J’avais à première relecture pensé intituler cette chronique Minuit, puisque Char parle de l’air humide de minuit. Mais outre qu’une précédente chronique au moins portait déjà ce titre, Ordo ab chao m’a été suggéré par la préface de DDV et m’est apparu plus opportun.
Libera II
Approche de cette percée : la rose, dont la mort sans hébétude
Te propose une mort apparentée.
Flâne autour de la noble élue ; tu la trouves ordinaire bien que fille de noble rosier.
La fleur de lin, l’aphyllante, le cyste rustique
Demeurent les préférées,
Ceux sur lesquels tes yeux s’abaissent dans le calme et dans l’aride.
Mais la rose ! Justement, cette nuit, on a tiré sur elle.
Le trou adulateur à peine se distingue à la base de la nouée.
Meure la rose ! Sa vraie ruine ne s’achèvera qu’au soleil disparu.
Elle aspirait à l’air humide de minuit,
A l’écoute d’un rare passant.
Il vint. Elle et toi à présent avez blessure égale.
Ta forme a cessé d’être intacte sous le voile d’aujourd’hui.
Nulle rémission pour toi ; nulle retenue pour elle.

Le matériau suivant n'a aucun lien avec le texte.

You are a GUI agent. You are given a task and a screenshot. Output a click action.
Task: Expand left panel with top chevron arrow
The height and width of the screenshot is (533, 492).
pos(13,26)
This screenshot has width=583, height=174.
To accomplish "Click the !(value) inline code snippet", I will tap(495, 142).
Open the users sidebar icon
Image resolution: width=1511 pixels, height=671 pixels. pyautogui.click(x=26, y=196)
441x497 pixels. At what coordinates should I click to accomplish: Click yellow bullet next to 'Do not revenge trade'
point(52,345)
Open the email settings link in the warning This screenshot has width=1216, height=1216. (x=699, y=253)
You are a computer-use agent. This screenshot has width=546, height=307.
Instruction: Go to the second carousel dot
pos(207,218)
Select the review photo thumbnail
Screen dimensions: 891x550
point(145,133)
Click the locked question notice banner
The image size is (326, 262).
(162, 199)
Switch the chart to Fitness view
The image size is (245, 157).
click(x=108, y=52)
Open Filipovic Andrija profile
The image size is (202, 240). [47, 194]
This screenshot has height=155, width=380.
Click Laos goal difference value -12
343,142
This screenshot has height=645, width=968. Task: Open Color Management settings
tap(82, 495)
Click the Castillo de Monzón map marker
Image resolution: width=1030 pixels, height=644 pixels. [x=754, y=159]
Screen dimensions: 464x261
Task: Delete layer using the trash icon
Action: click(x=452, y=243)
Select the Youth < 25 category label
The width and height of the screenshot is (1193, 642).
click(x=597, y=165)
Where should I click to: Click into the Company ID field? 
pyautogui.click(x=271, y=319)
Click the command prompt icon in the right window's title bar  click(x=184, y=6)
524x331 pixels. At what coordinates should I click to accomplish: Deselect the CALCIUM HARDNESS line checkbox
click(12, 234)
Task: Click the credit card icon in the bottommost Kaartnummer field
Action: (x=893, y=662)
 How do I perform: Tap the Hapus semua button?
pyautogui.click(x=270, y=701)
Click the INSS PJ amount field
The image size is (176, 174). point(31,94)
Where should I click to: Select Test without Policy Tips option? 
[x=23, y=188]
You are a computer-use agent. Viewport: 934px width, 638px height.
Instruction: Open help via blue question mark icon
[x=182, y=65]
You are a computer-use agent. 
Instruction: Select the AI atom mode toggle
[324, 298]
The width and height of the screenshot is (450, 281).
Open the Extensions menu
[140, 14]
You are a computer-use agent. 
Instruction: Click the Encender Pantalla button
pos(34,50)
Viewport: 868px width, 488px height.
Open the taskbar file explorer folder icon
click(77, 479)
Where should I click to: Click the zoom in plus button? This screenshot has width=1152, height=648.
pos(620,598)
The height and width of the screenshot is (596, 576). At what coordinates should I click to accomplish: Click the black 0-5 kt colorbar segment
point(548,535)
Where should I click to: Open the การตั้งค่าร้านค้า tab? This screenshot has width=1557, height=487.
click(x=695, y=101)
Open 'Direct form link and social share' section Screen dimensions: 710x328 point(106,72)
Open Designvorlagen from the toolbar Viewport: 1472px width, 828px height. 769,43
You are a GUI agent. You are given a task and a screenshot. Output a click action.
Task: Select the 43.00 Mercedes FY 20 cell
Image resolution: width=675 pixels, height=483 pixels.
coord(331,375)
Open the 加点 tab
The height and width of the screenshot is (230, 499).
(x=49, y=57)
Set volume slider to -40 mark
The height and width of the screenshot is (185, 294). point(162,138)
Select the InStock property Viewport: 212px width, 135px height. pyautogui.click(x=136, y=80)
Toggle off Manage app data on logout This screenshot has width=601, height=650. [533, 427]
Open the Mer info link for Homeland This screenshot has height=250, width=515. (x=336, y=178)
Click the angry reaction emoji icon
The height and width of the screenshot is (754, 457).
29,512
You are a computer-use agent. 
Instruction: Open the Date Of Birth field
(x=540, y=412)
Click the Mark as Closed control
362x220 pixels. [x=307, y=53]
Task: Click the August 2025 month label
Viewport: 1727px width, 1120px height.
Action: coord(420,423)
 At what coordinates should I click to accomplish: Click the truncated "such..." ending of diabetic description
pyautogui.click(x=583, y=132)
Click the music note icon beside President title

Le coup silencieux vous a atteint au même endroit, de l’aile et du bec à la fois,
ô ellipsoïdal épervier !
René Char (L’Isle sur la Sorgue,14 juin 1907 – Paris, 19 février 1988) & Zao Wou-Ki (Pékin, 1er février 1920 – Nyon, 9 avril 2013), Effilage du sac de jute, préface de Dominique de Villepin, Poésie Gallimard, 2011 (1ère édition en 1979).
Et puis encore ceci :
Récit écourté
Tout ce qui illuminait à l’intérieur de nous gisait maintenant à nos pieds. Hors d’usage. L’intelligence que nous recevons du monde matériel, avec les multiples formes au-dehors nous comblant de bienfaits, se détournait de nos besoins. Le miroir avait brisé tous ses sujets. On ne frète pas le vent ni ne descend le cours de la tempête. Ne grandit pas la peur, n’augmente pas le courage. Nous allons derechef répéter le projet suivant, jusqu’à la réalité du retour qui délivrera un nouveau départ de concert. Enserre de ta main le poignet de la main qui te tend le plus énigmatique des cadeaux : une riante flamme levée, éprise de sa souche au point de s’en séparer.